Many non-covalent interactions (e.g. electrostatic interactions) result in decreased entropy and are driven by negative enthalpy. If the heat released in the reaction has its physical basis in an increase in the average kinetic energy of the degrees of freedom contributing to the heat capacity of the solution (i.e. surrounding water molecules move faster), how exactly does binding exert a force on these degrees of freedom? How does binding cause increased thermal motion of solution molecules? Is it simply that the two attractive moieties (e.g. a lysine and a glutamate residue) are accelerated towards each other as they convert potential energy into kinetic, and then release heat via collisions with solution molecules? Is all exothermic heat release the result of potential energy being converted into kinetic energy in reaction products and the subsequent collisions with solution?
I think that you are on the right track. I try to explain how I see things below.
As a bond forms the reactants must absorb some energy from their surroundings so that the activation barrier between reactants and products may be surmounted. (By the Boltzmann distribution there are always a few collisions with far more energy than the average). At the top of the barrier is the transition state (TS), for this to be crossed the excess energy has to be taken away from the TS more rapidly that it may cross back to reactants.
The transition state is effectively a very hot species; it has far more energy than the surrounding medium. This can be thought of as a species having a large number of vibrational and rotational quanta excited. As far as is known$^*$ a transition state lasts for only a few tens of femtoseconds to a few picoseconds because vibrational/rotational energy is lost very rapidly to the surroundings. This excess energy is carried away also as kinetic energy of the products if, say, two molecules of product are formed. As time progresses this energy excites more and more vibrational and rotational modes in the surrounding medium, which may be a solvent or protein's backbone and residues. Eventually this energy diffuses away from the reaction site (via anharmonic vibrational couplings) and the product eventually has vibrational and rotational modes excited with quanta in accord with the prevailing temperature.
$*$ Although transition states are universal there is a paucity of actual, i.e. time resolved spectroscopic data on their properties.

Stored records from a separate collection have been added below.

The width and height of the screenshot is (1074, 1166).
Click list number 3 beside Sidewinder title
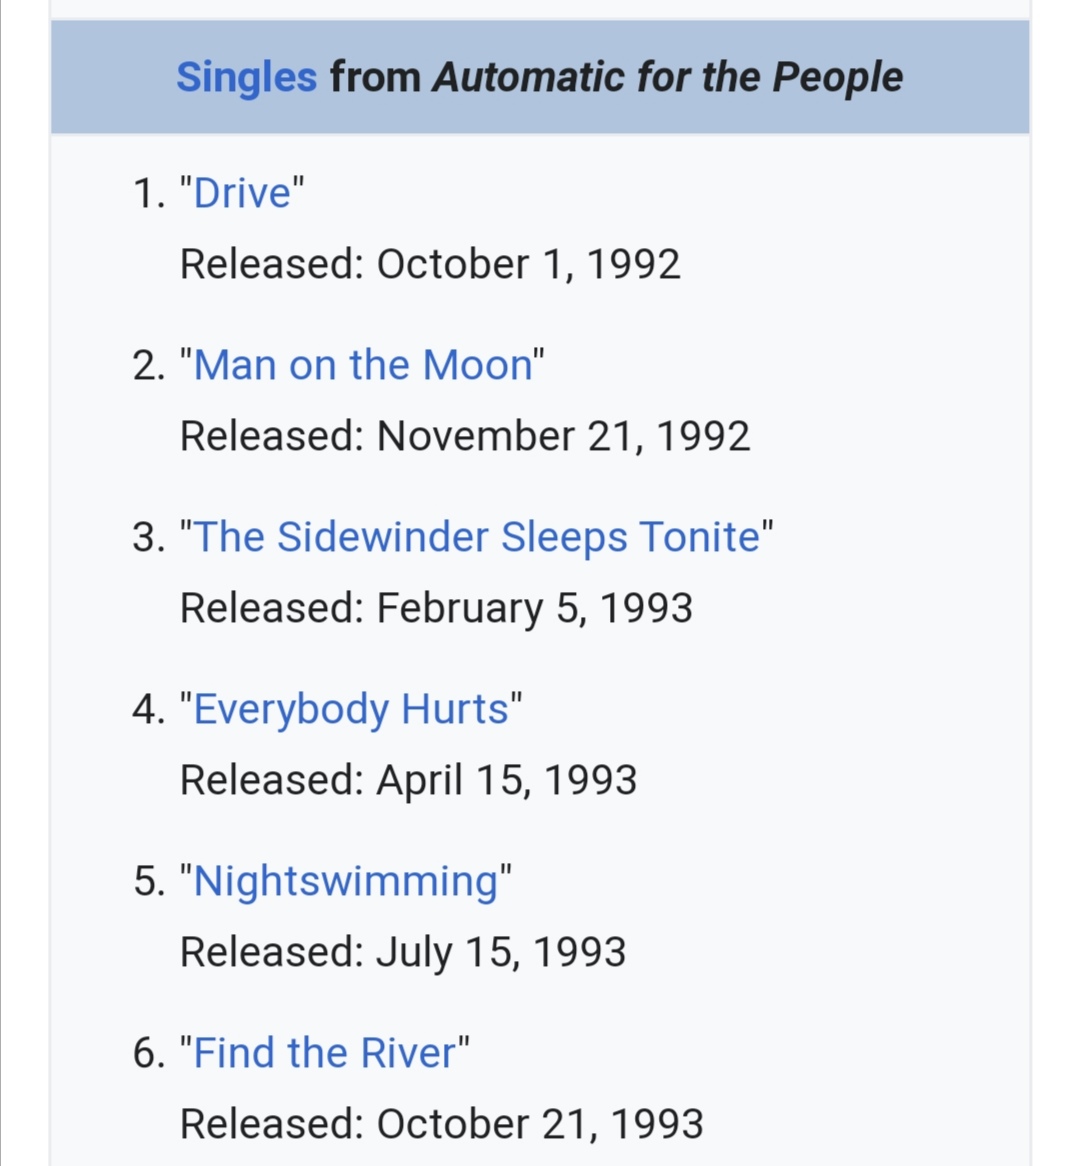point(149,538)
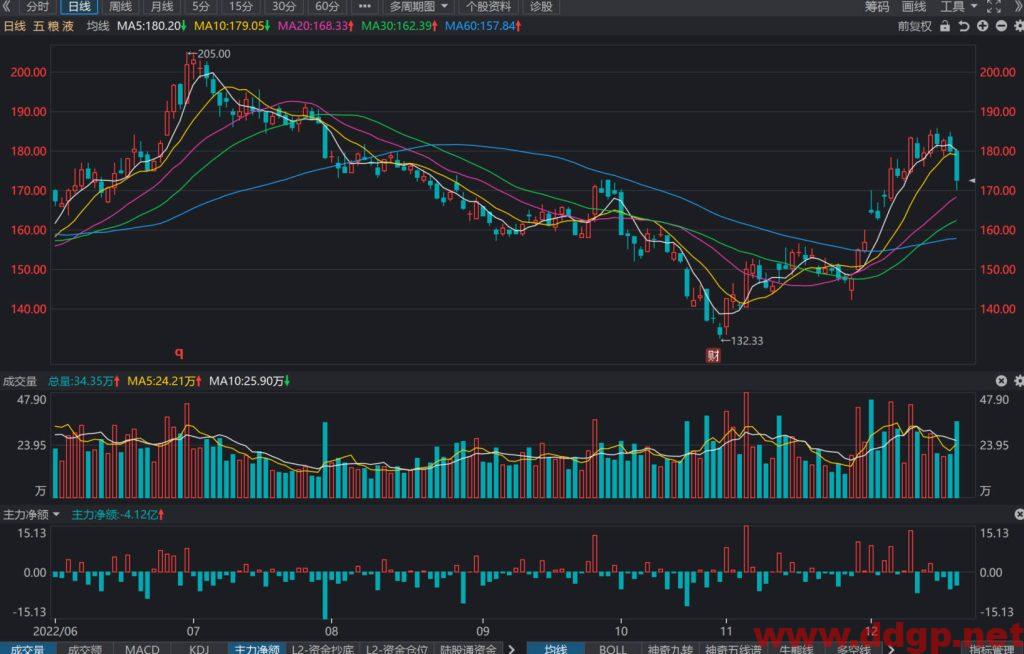The width and height of the screenshot is (1024, 654).
Task: Click the lock icon beside 前复权
Action: 944,26
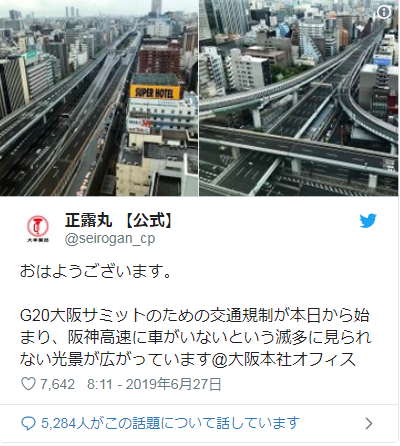Click the 7,642 likes count

[x=57, y=384]
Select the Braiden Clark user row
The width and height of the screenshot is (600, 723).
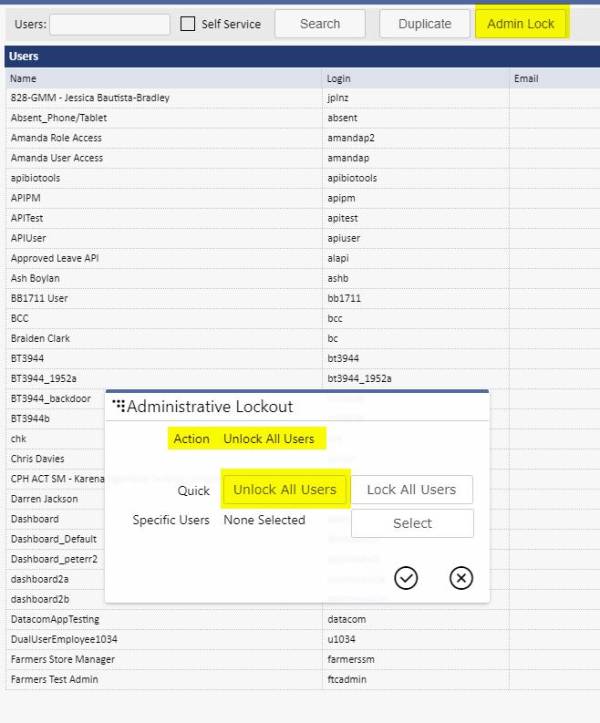point(40,338)
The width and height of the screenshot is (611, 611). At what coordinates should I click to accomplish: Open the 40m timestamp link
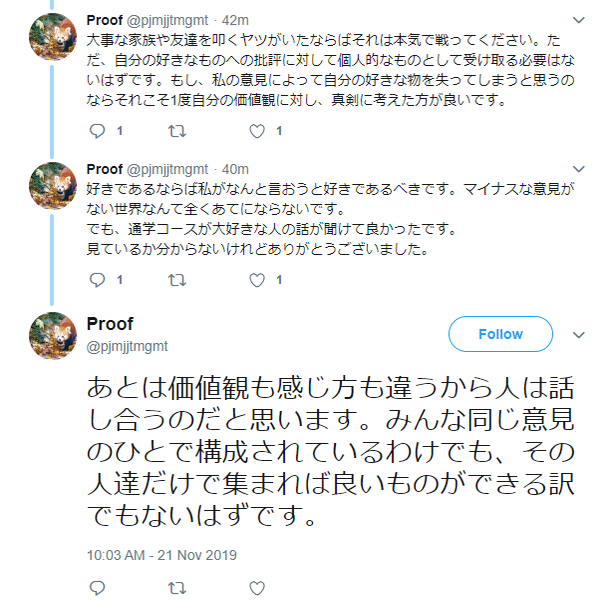(x=236, y=169)
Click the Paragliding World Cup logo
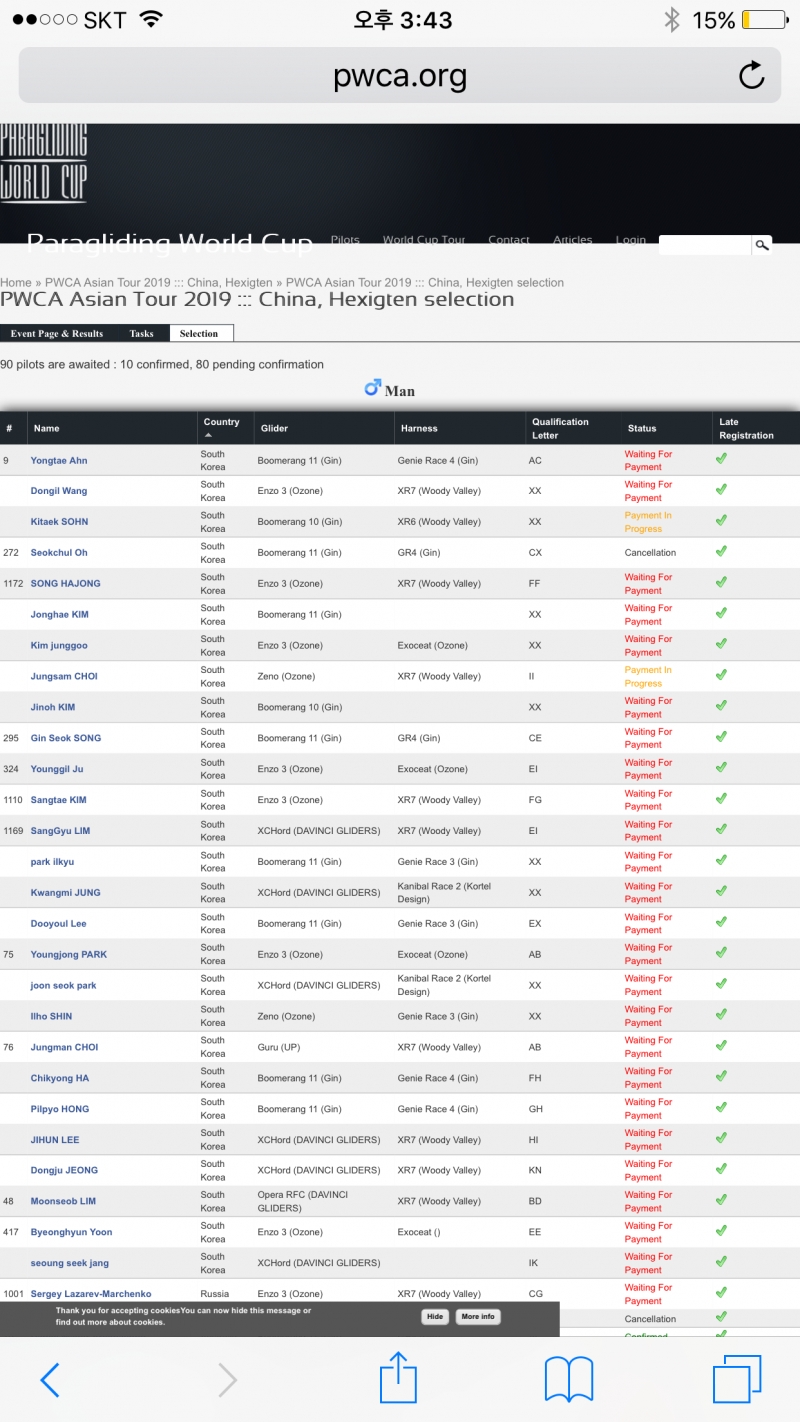The image size is (800, 1422). click(44, 163)
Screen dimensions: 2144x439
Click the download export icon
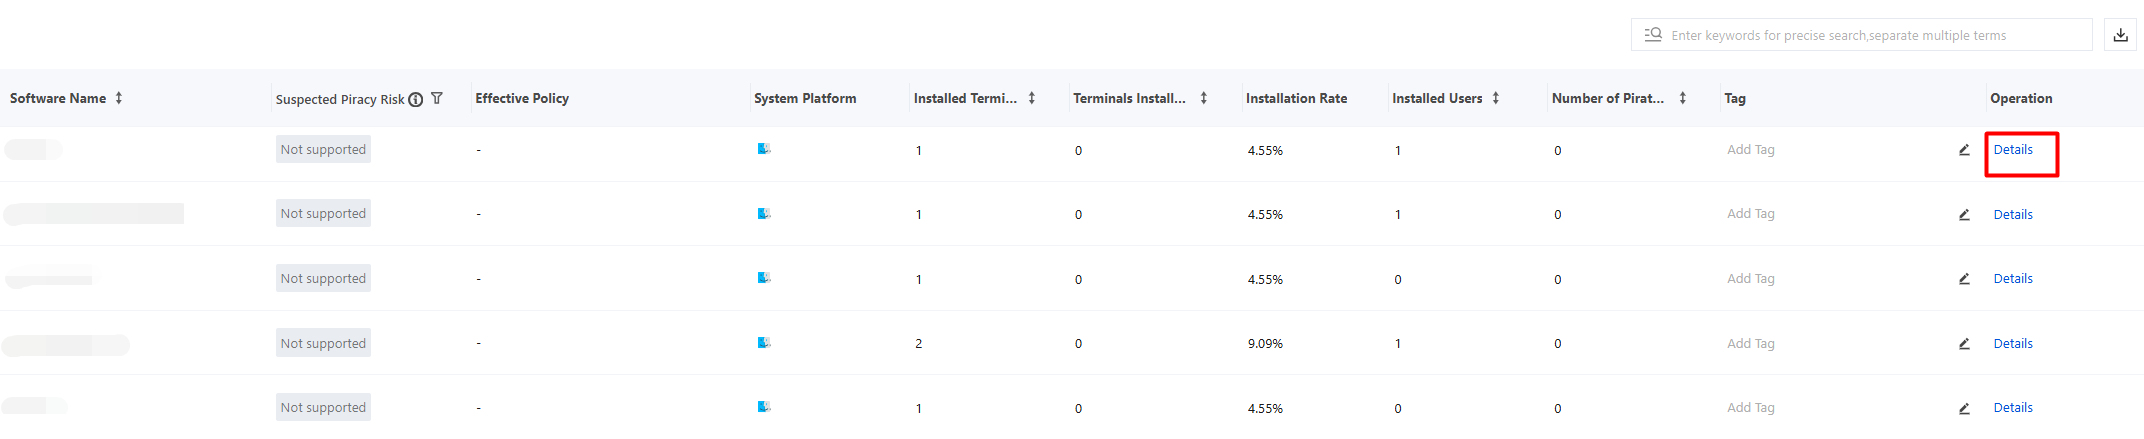click(x=2120, y=35)
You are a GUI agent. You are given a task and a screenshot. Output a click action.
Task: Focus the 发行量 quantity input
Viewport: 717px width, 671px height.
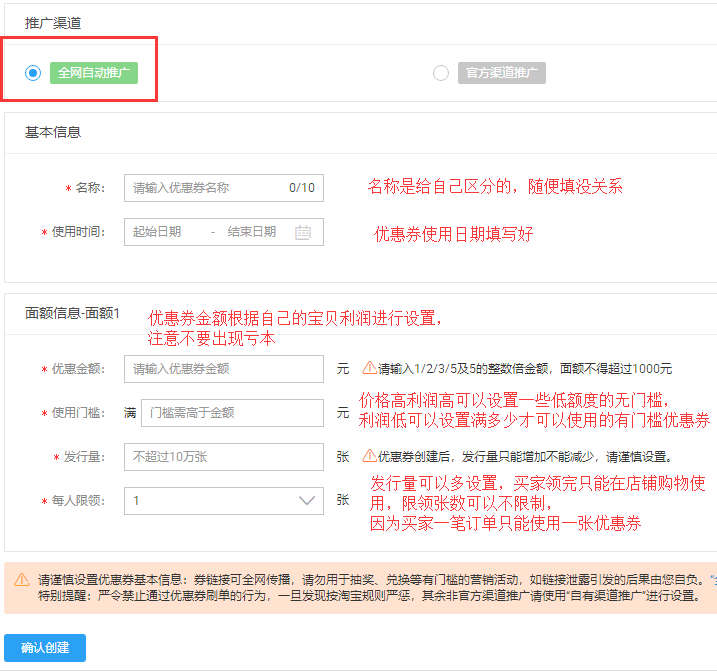click(x=223, y=457)
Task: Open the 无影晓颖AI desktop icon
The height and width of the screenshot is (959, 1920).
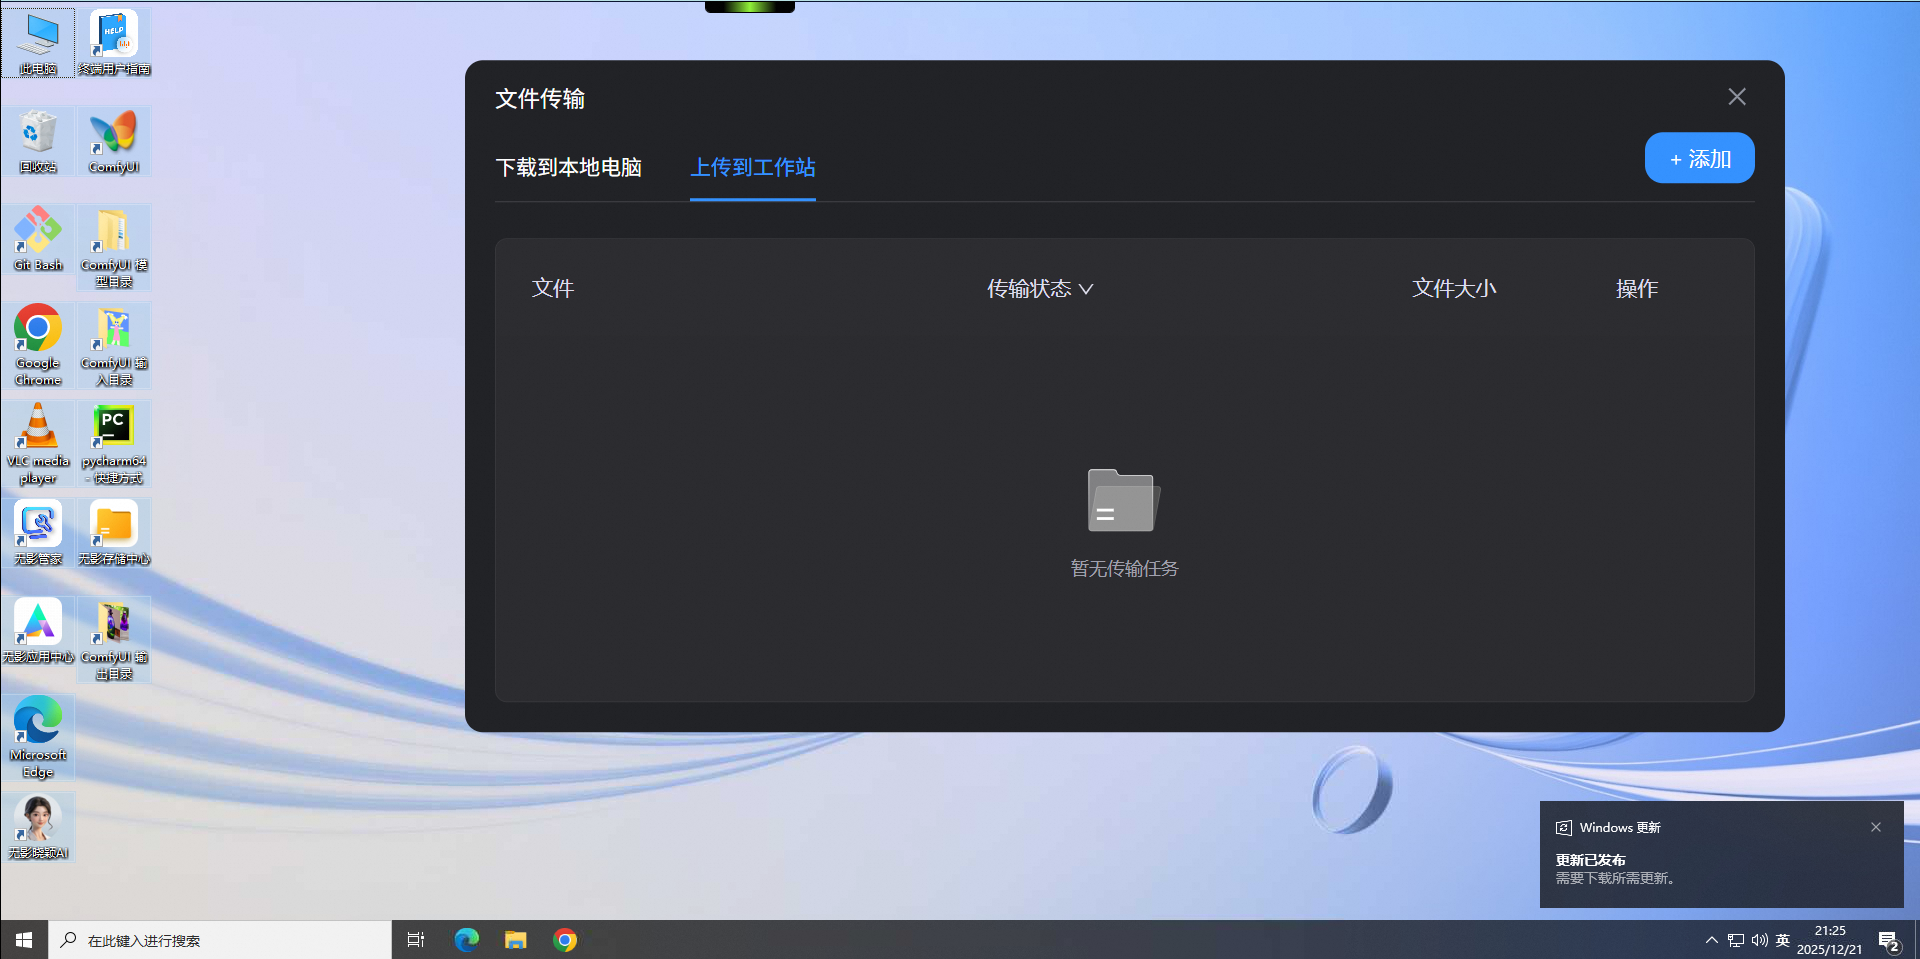Action: coord(38,826)
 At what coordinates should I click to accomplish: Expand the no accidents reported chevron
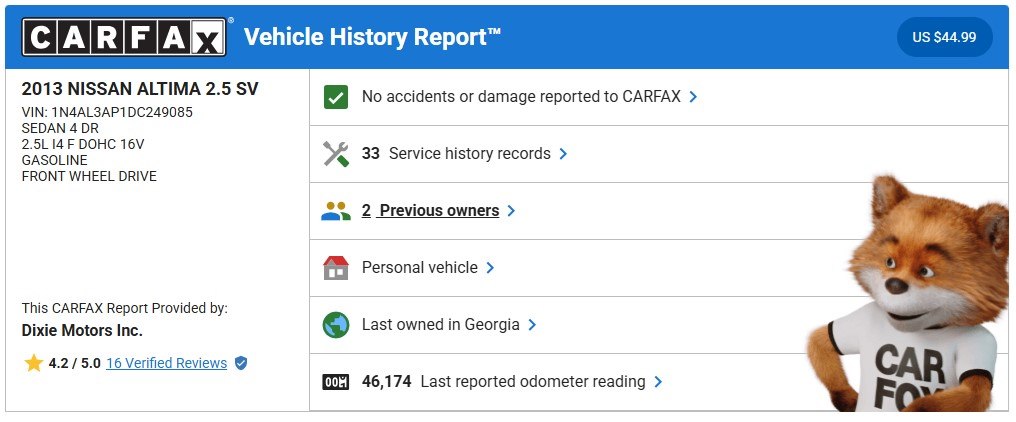(x=693, y=97)
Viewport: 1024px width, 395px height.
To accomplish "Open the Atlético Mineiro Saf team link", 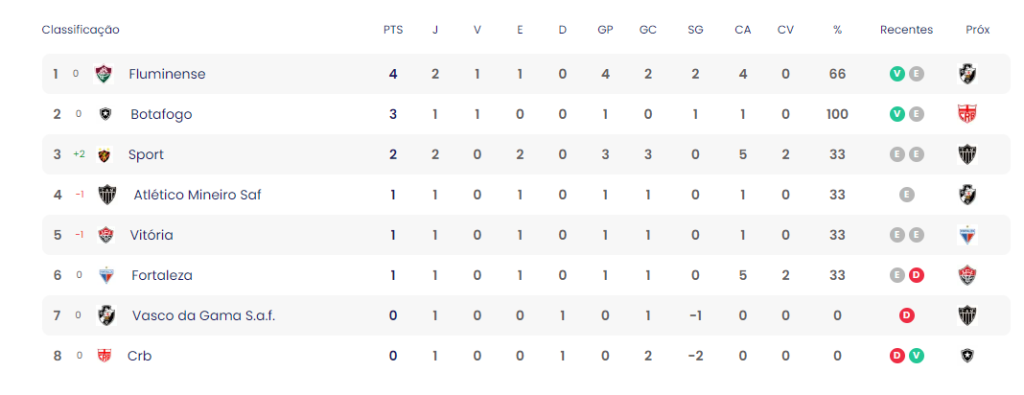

(A more detailed approach has been given by Kramers (see M. Daune ' Molecular Biophysics for a discussion). In the condensed phase 'friction' or 'drag' on the reaction coordinate slows the reaction (compare to gas phase) and the reactants 'diffuse' towards and across the transition state. 'Friction' here means vibrational and rotational energy affecting the reaction coordinate, by impeding or promoting, by turns, the progress of the reaction. The Kramers approach allows a consistent approach to gas phase reactions from isolated molecules, then in the presence various pressures of inert gas right through to reactions in viscous solution.)